Another 5 Years: How the Centres for Excellence in Teaching & Learning rewired pedagogy in UK Higher Education.

Authors: Berger, R.

Conference: International Society for the Scholarship of Teaching & Learning

Dates: 19-22 October 2010

Abstract:

In 2005 the Higher Education Funding Council for England (HEFCE) designated 96 subject areas across Higher Education as Centres for Excellence in Teaching & Learning (CETL). Each CETL was funded for 5 years with a clear mission to promote the scholarship of teaching and learning within their own subject areas, departments, institutions and beyond. It was hoped that each CETL would significantly influence the scholarship of teaching and learning of its subject throughout England.

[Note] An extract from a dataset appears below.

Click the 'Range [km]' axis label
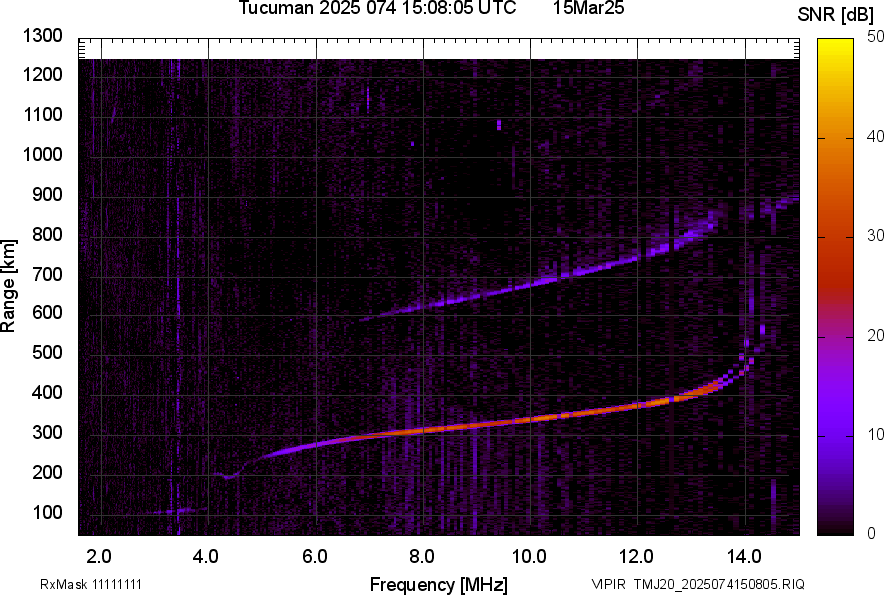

One such CETL is The Centre for Excellence in Media Practice (CEMP). This Centre is based at the largest provider of media education in the UK, Bournemouth University. This paper reports back on the achievements of CEMP as it comes to the end of its funding, and examines the influence it has had on its host institution, the staff that work there and the teaching of media nationally.

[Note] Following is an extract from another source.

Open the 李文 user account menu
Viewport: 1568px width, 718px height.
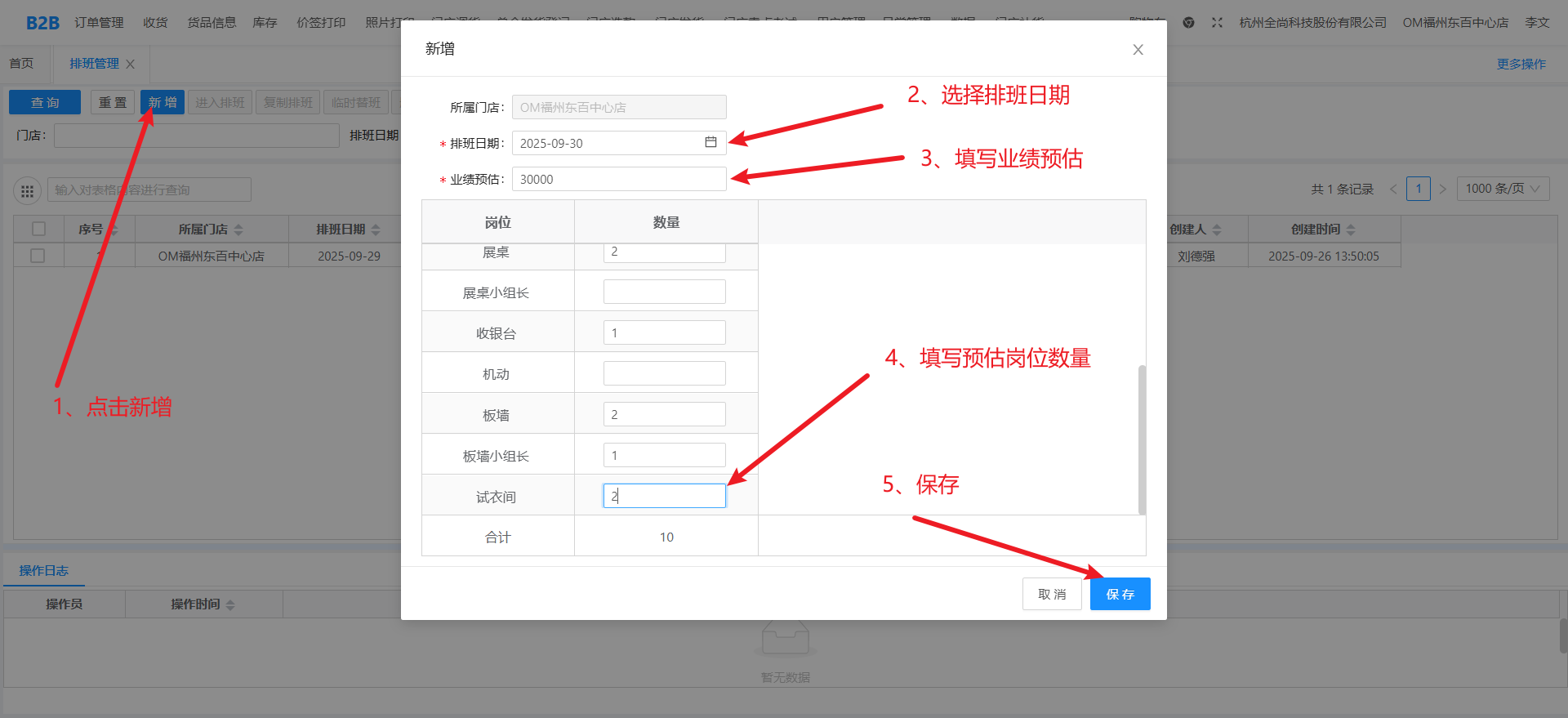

For 5 years, CEMP has promoted the scholarship of teaching and learning in media education by developing new online masters programmes for media professionals and those that teach ‘subject media’ in schools, colleges and universities. CEMP has created online learning tools which are now used widely across the sector and in industry, as well as funding individual staff development projects within the Media School at Bournemouth. CEMP established an enviable guest lectureship scheme for all staff and students and hosted regular learning and teaching seminars for staff as well as initiating regular ‘media debates’ on current topics for both staff and students. CEMP also funded a series of ‘practitioners in residence’ to support all aspects of media production, from journalism to computer animation.

As the funding comes to an end in 2010, this paper will outline CEMP’s next 5 years, a time when the Centre must become both self-sufficient and maintain its position as a leader in teaching and learning for media education. This paper will provocatively posit that the main lesson learned from the CETL initiative is that the more successful Centres could be viewed as a new organisational model in Higher Education; the CETLs in effect became a site for struggle for a more strategic focus on teaching - rather than research – and therefore effectively reconfigured the relationship teachers now have with their subjects and their students their research.

The CETLs then, in many regards, have rewired the scholarship of teaching and learning into the agendas of many universities in the UK - which were perhaps more subject specific in their outlook. The CETLs did not just promote teaching and learning in their subject areas, but they became advocates for all aspects of pedagogy.

Finally, this paper will outline CEMP’s next 5 years which include the establishment of a new peer-reviewed journal, a national conference and the continued funding of PhD students which will ensure CEMP’s future as it reorganises its activities around the key themes of access, entitlement and new pedagogies.